== DATA SUPPLIED
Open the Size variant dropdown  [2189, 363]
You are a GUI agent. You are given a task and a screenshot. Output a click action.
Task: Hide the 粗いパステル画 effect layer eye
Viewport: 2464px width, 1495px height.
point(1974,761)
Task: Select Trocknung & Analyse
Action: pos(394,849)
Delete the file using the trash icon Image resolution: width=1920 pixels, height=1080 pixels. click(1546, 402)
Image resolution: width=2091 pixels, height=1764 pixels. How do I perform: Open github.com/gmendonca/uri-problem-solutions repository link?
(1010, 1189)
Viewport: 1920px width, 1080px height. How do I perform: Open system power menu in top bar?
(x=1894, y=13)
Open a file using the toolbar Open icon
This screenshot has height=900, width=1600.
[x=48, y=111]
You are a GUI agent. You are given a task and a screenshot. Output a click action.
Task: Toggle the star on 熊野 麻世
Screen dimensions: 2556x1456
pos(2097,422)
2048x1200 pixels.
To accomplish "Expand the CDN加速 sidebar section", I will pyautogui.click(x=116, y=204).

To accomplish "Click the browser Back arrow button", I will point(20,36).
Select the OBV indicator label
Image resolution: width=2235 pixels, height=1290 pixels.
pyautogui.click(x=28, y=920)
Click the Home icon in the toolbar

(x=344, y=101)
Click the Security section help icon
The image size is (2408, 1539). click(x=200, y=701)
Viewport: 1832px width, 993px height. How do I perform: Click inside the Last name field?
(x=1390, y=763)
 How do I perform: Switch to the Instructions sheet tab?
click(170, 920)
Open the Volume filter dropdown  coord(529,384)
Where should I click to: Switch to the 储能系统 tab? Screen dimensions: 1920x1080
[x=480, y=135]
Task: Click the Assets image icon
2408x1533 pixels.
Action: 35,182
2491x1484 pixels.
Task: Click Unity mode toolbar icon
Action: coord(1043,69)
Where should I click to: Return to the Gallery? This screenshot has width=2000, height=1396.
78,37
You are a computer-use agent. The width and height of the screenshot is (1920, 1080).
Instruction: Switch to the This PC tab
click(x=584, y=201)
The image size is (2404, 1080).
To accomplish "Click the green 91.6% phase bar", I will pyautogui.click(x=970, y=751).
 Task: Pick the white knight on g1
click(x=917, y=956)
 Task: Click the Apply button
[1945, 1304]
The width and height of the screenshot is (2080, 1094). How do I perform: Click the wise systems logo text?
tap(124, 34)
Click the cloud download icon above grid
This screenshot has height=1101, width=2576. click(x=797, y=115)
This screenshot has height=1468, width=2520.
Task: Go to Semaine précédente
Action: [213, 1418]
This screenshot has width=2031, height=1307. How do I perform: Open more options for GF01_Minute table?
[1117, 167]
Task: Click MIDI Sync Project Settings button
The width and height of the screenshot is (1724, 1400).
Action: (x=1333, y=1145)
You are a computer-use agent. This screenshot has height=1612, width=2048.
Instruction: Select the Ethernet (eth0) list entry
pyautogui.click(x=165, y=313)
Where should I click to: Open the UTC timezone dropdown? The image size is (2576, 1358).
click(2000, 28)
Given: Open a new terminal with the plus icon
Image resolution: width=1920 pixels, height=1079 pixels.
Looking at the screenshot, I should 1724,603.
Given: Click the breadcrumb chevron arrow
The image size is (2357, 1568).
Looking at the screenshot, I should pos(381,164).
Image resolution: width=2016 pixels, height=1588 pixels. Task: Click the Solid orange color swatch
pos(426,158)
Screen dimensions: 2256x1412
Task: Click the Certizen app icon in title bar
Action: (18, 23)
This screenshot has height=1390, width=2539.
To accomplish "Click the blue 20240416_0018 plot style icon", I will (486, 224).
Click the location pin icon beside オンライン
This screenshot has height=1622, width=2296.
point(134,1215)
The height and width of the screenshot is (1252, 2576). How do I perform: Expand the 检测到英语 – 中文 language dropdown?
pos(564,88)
====
How many lines in the entries above hold the string "arrow"? Answer with the number and nothing more.

2